Moreover, NCAA’s argument that the Postseason Rules are reasonable as a matter of law is not persuasive. The Postseason Rules are horizontal restraints because they affect the way in which the *552member institutions compete with one another. See Board of Regents, 468 U.S. at 99, 104 S.Ct. 2948; see also Visa, 344 F.3d at 242-43. Therefore, NCAA’s arguments that the Postseason Rules create a “presumptively legal” exclusive dealing arrangement or form permissible vertical restraints are without merit.

Next, NCAA argues that even if MIBA can meet its burden to show the anticompetitive effects of the Postseason Rules, NCAA can meet its burden to show the procompetitive justifications of the rules. On the one hand, NCAA argues that the Commitment to Participate Rule is necessary because there is a chance that without it schools might choose not to attend the NCAA Tournament, which would jeopardize the legitimacy of the National Champion. NCAA also argues that the Commitment to Participate Rule contributes to efficient scheduling because NCAA can count on the attendance of all the teams which it invites. In its view, it is also necessary “in theory” because it prevents an independent tournament from “free-riding” on NCAA’s product by swooping in at the last minute and offering-incentives for the best teams to compete in its tournament instead of the NCAA Tournament. On the other hand, NCAA takes the position that the rule is unnecessary because every Division I men’s basketball team’s goal is to qualify for or be invited to the NCAA Tournament. It stresses that no team since 1970 has ever chosen to participate in the Postseason NIT in preference to the NCAA Tournament and that no team since the institution of the Commitment to Participate Rule has asked for a waiver of the rule in order to participate in the Postseason NIT. If all of the teams selected for the NCAA Tournament would participate in that Tournament regardless of this rule, then it is difficult to see its procompetitive justifications. Therefore, it seems that there is at least a question of fact as to whether the Commitment to Participate Rule has real procompetitive justifications.

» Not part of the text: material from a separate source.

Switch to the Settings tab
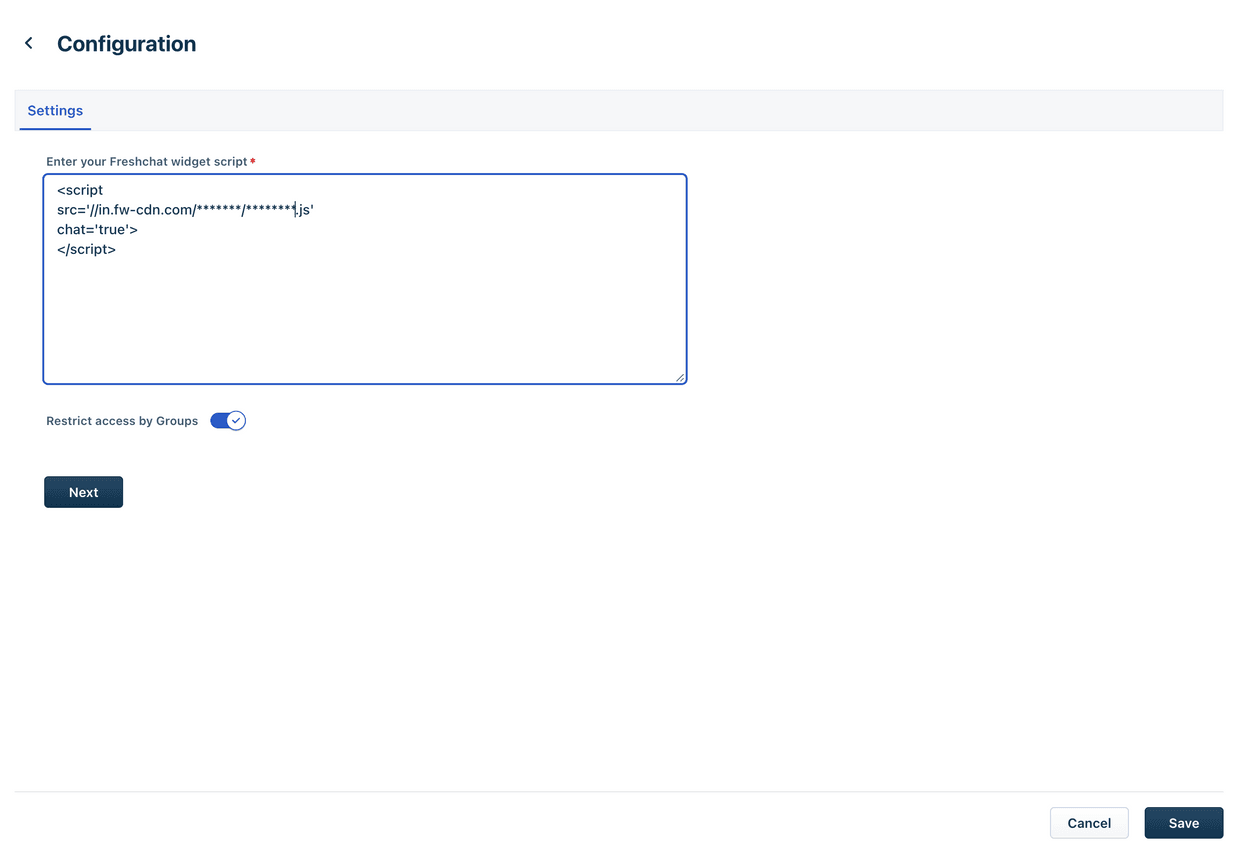point(55,111)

There are also questions of fact about whether the Postseason Rules are the least restrictive means of accomplishing NCAA’s goals. For instance, if the Tournaments were scheduled so as not to conflict and the One Postseason Tournament Rule were abolished, participation in both Tournaments might be a reasonable possibility.

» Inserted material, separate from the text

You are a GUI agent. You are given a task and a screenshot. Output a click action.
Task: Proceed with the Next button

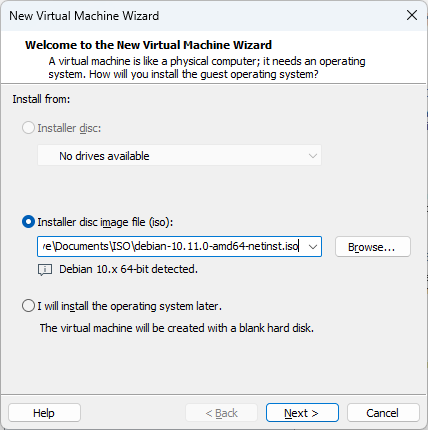point(302,413)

II. NCAA’s Motion for Summary Judgment: Sherman Act § 2

MIBA has raised a genuine issue of fact in support of its claim that NCAA possesses monopoly power in the market of Division I men’s college basketball postseason tournaments and maintains this monopoly through exclusionary means.

CONCLUSION

For the foregoing reasons, defendants’ motion for summary judgment is denied.1

SO ORDERED.

. NCAA's motion to strike sections of the March 18, 2004 affidavit of George Bisacca is denied. Any legal conclusions contained therein were disregarded. NCAA's motion to supplement the record is granted.